WRITTEN TASK: Give the rows from the one containing "You are a GUI" through the last row as a Markdown table with the columns Index and Text, numbering each row and leaving out blank lines and the pictures.

-- start DATA LISTING --

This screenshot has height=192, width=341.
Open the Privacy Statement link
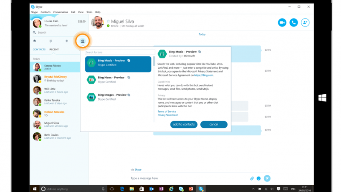click(x=168, y=115)
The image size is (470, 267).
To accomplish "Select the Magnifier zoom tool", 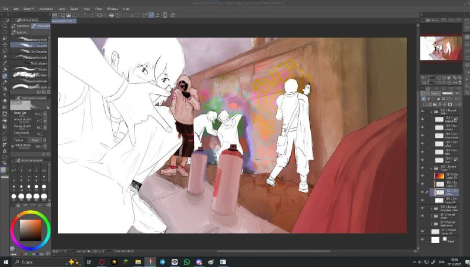I will point(5,26).
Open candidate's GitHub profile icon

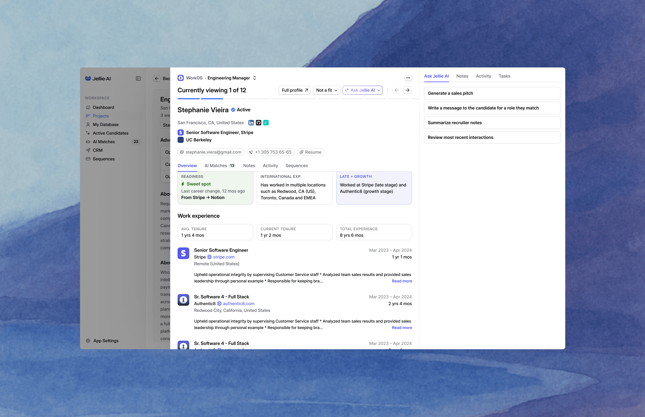258,123
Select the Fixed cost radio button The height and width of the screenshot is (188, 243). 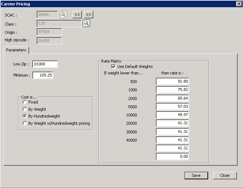(x=25, y=102)
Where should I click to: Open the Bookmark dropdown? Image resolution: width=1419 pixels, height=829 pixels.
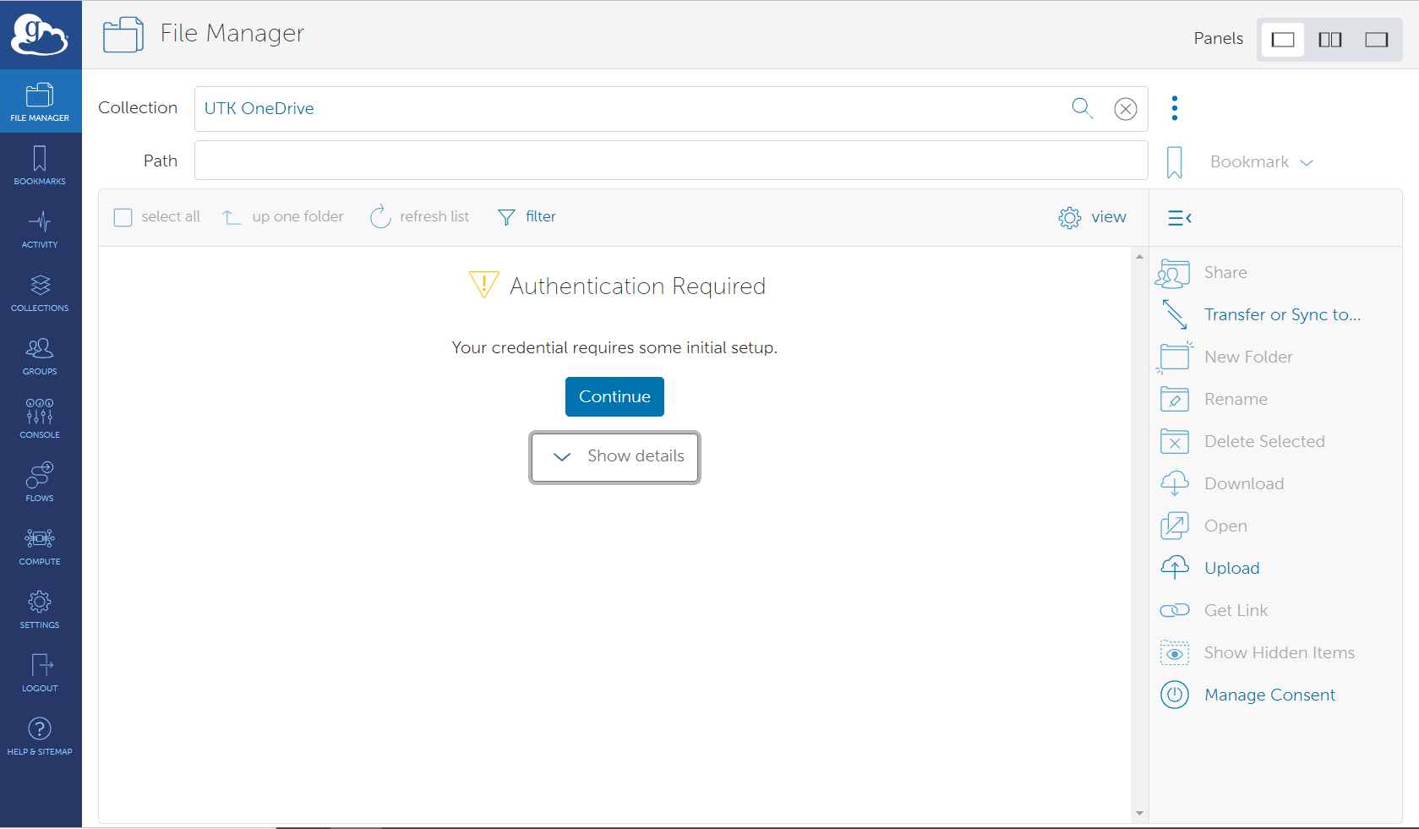[x=1261, y=161]
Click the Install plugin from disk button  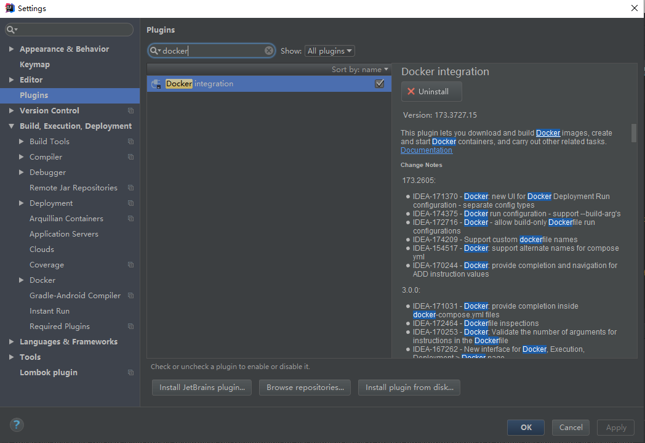pos(409,388)
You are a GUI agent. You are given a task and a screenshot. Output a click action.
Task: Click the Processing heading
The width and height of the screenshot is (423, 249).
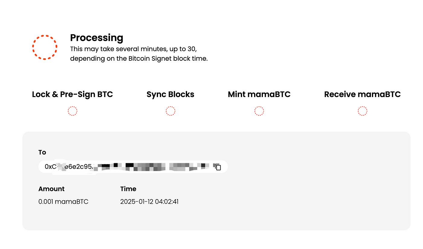[x=97, y=38]
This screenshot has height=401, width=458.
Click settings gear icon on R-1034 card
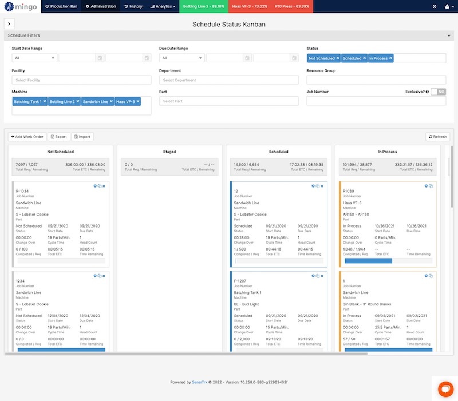click(95, 186)
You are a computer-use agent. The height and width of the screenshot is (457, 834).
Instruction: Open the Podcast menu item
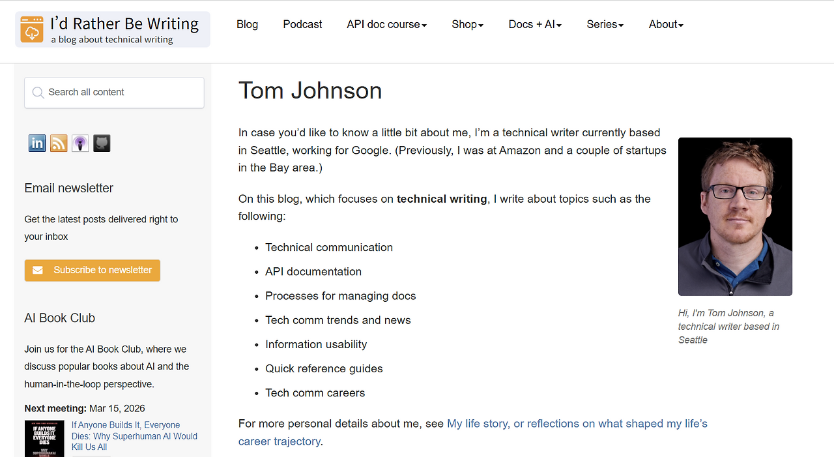point(302,25)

-- end DATA LISTING --

SOLUTION TO THE PROBLEM:
| Index | Text |
|---|---|
| 1 | You are a GUI agent. You are given a task and a screenshot. Output a click action. |
| 2 | Task: Click the Processing heading |
| 3 | The width and height of the screenshot is (423, 249). |
| 4 | [x=97, y=38] |
| 5 | This screenshot has height=401, width=458. |
| 6 | Click settings gear icon on R-1034 card |
| 7 | click(95, 186) |
| 8 | You are a computer-use agent. The height and width of the screenshot is (457, 834). |
| 9 | Instruction: Open the Podcast menu item |
| 10 | point(302,25) |